Print every entry again exactly, with no pictures.

┏━━

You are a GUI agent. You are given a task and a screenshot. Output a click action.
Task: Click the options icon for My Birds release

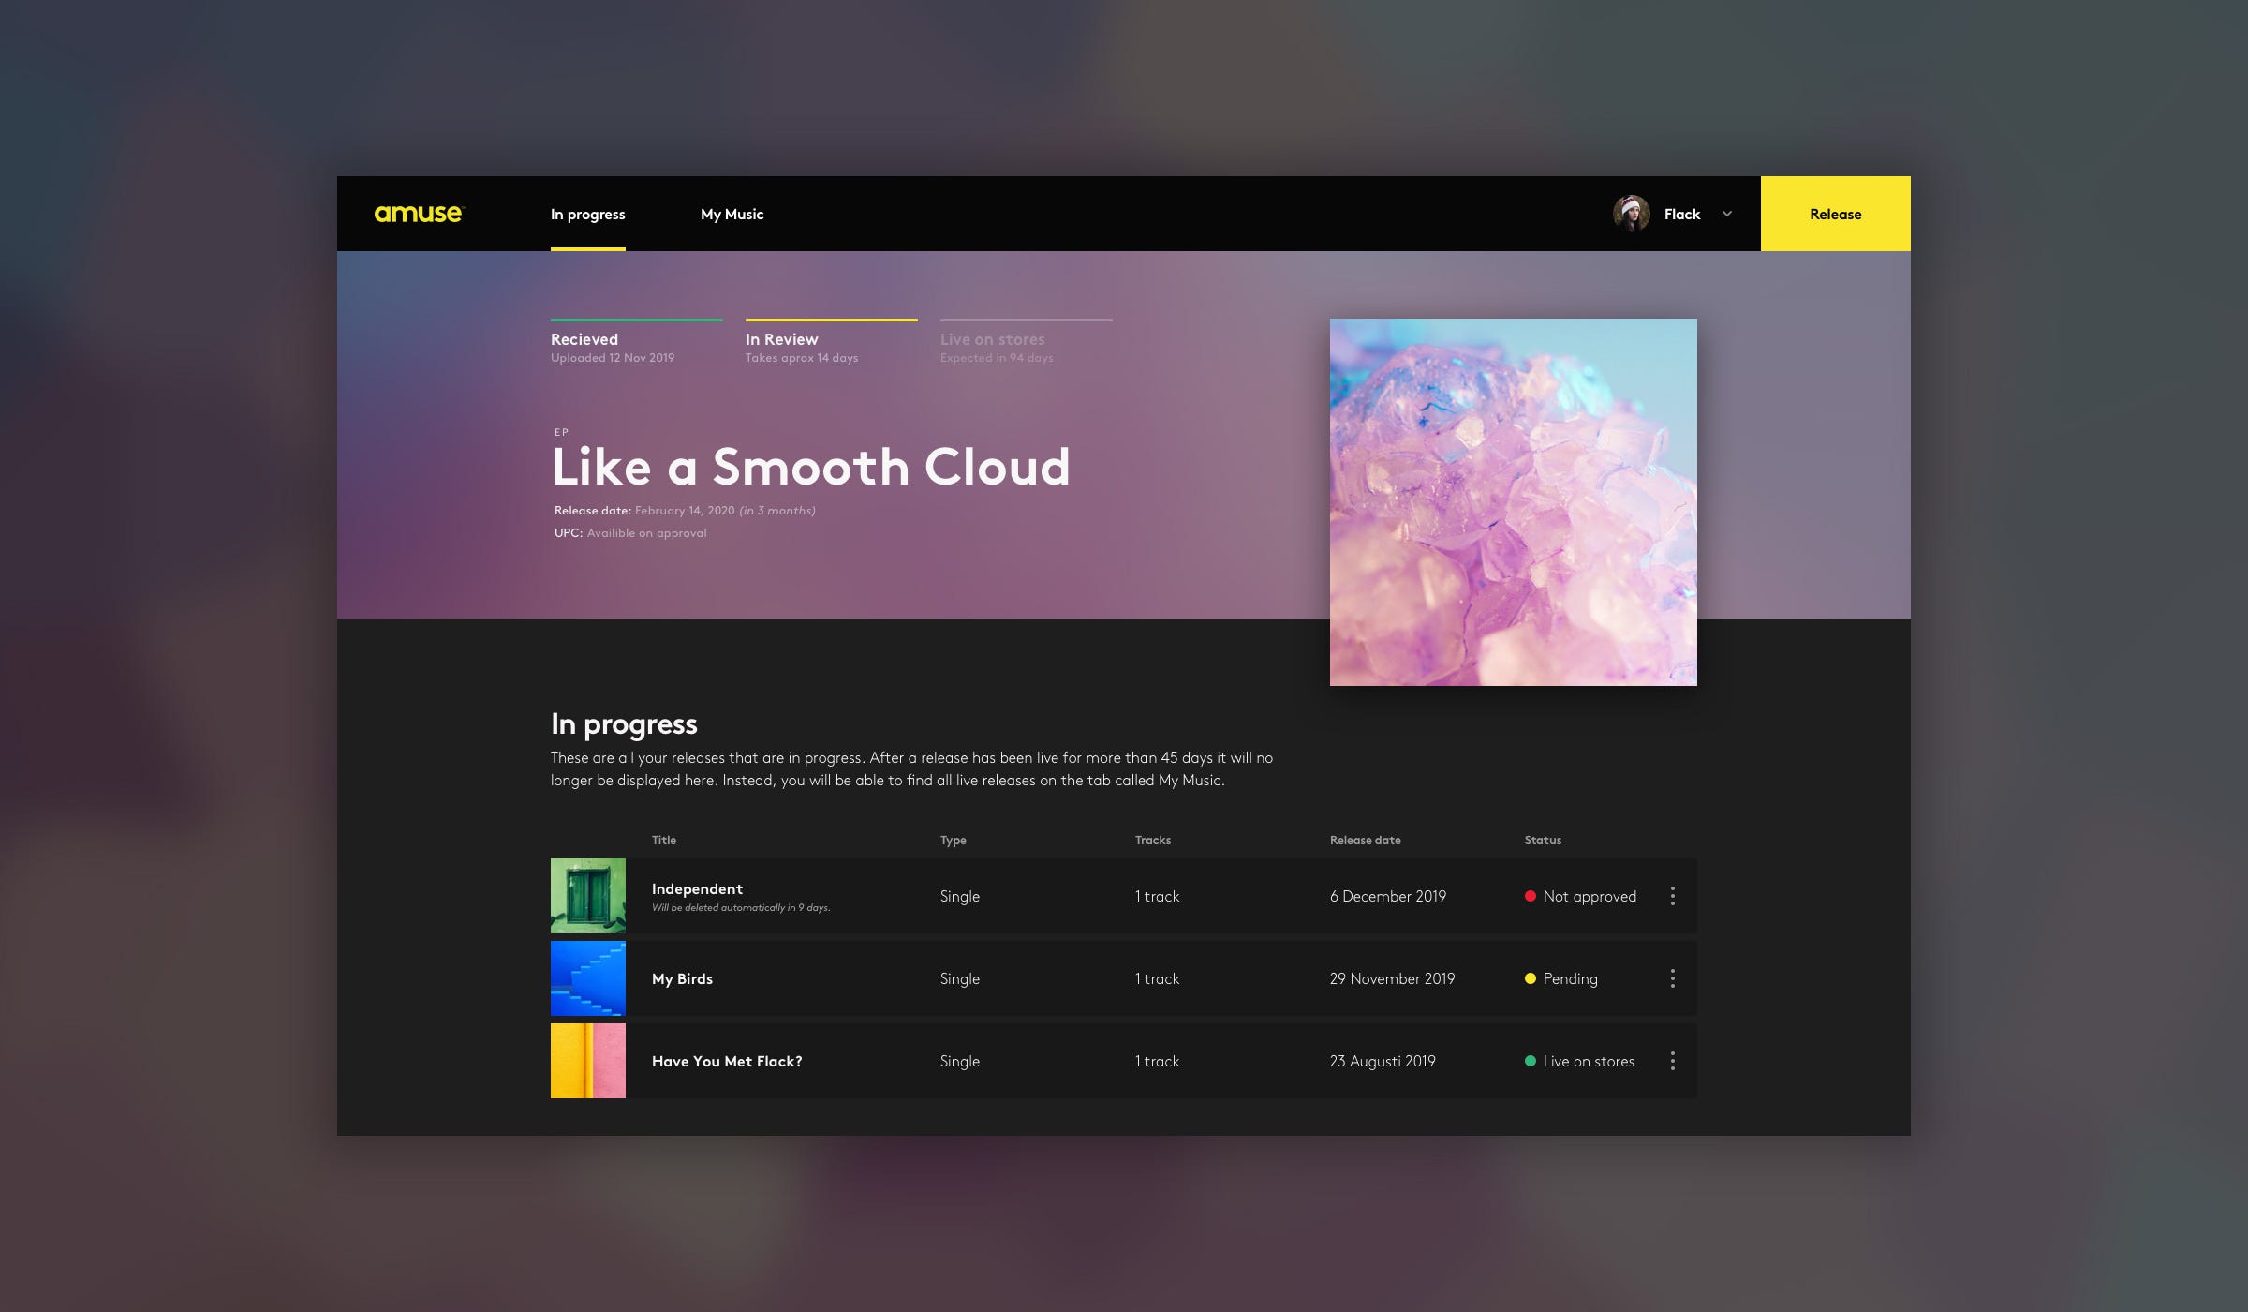(x=1672, y=977)
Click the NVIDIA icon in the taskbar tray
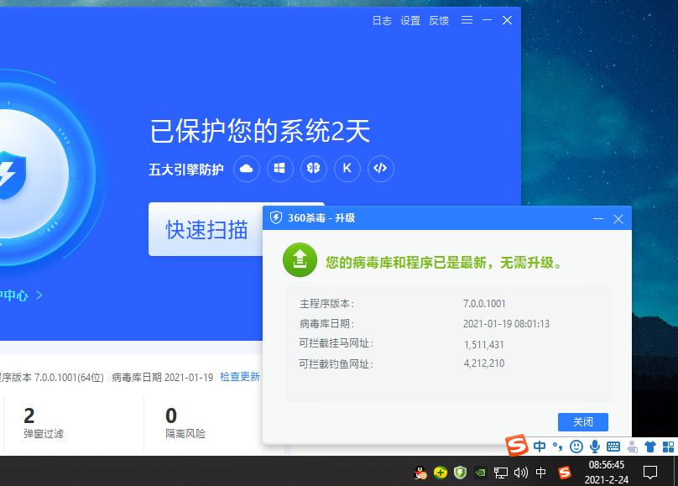 click(x=479, y=472)
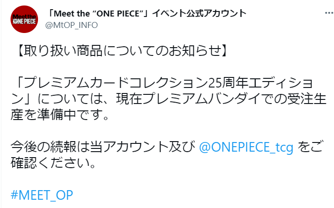The width and height of the screenshot is (334, 208).
Task: Click the Meet the ONE PIECE profile avatar
Action: point(24,19)
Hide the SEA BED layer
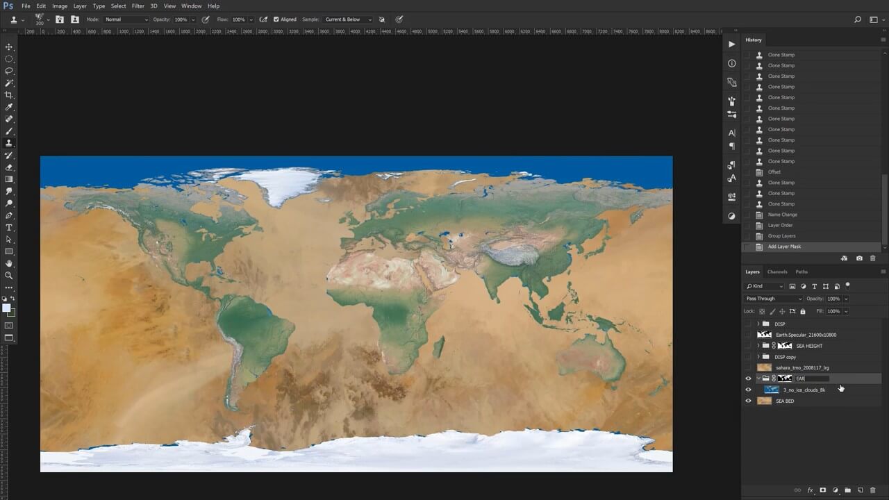This screenshot has height=500, width=889. coord(748,401)
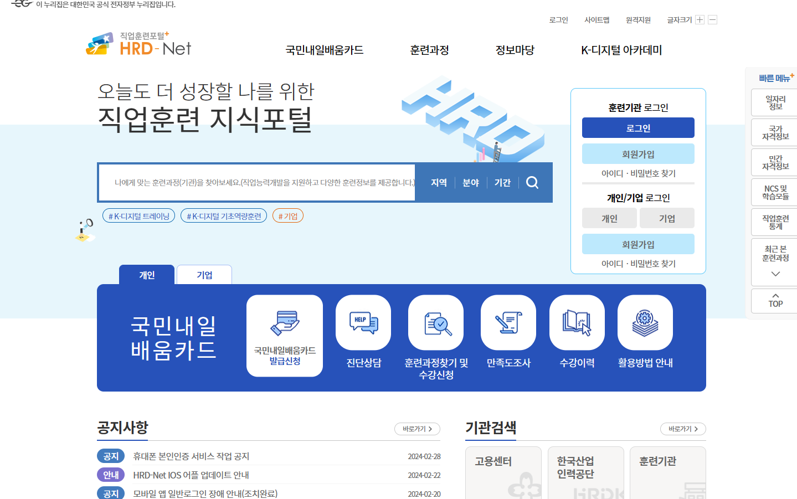Expand the 분야 filter option
Image resolution: width=797 pixels, height=499 pixels.
pyautogui.click(x=470, y=182)
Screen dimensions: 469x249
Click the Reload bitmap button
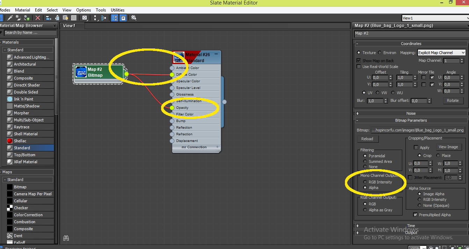(367, 139)
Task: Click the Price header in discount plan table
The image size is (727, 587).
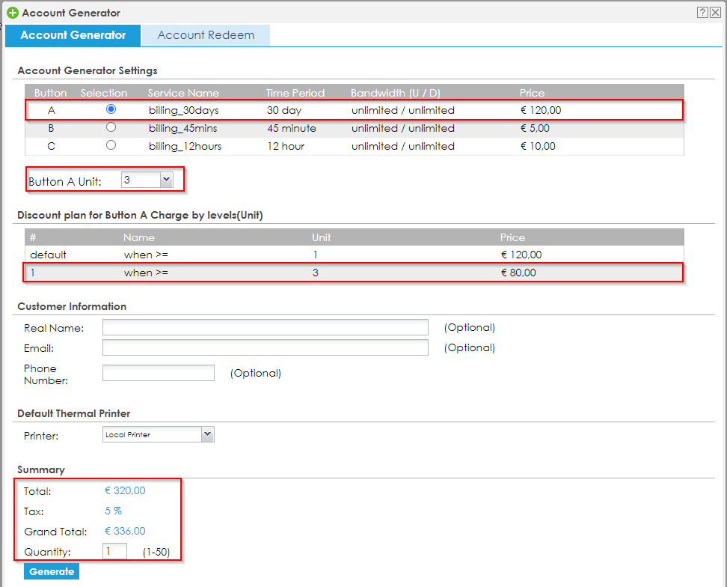Action: (x=512, y=237)
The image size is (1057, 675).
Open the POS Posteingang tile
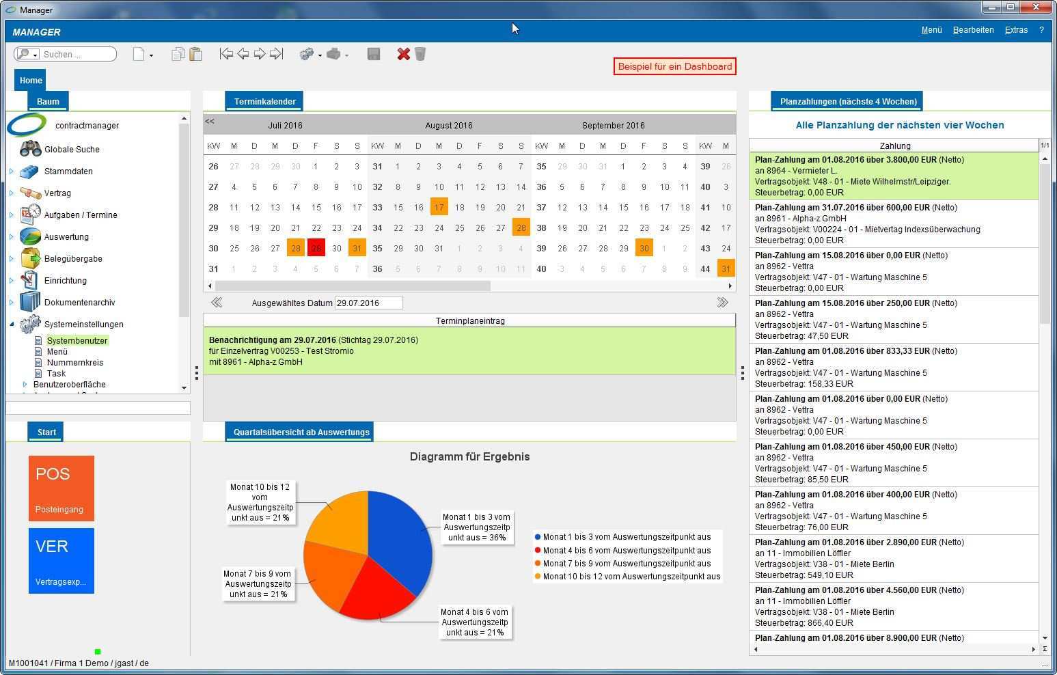point(61,488)
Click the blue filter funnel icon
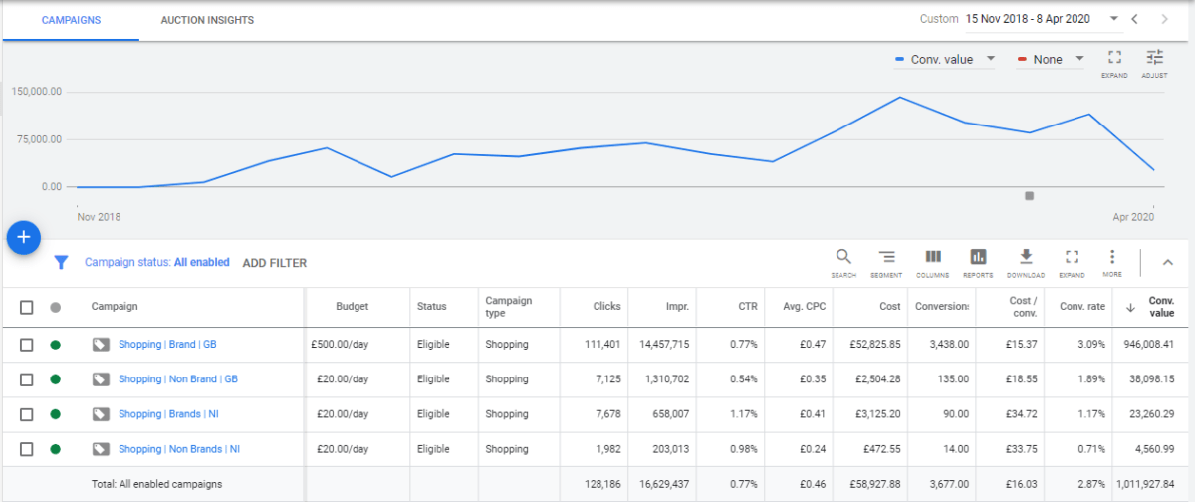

┗━━

_Answer space_
You are a GUI agent. You are given a task and a screenshot. Output a click action.
Task: Click the options icon for My Birds release

(x=1672, y=977)
Click the NVIDIA icon in the taskbar tray
 click(x=479, y=472)
The width and height of the screenshot is (334, 208).
Task: Click the Meet the ONE PIECE profile avatar
Action: point(24,19)
Hide the SEA BED layer
This screenshot has height=500, width=889. coord(748,401)
Expand the 분야 filter option
Image resolution: width=797 pixels, height=499 pixels.
pyautogui.click(x=470, y=182)
Screen dimensions: 469x249
Click the Reload bitmap button
(367, 139)
Task: Click the Price header in discount plan table
The image size is (727, 587).
Action: (x=512, y=237)
The image size is (1057, 675).
Open the POS Posteingang tile
point(61,488)
Click the blue filter funnel icon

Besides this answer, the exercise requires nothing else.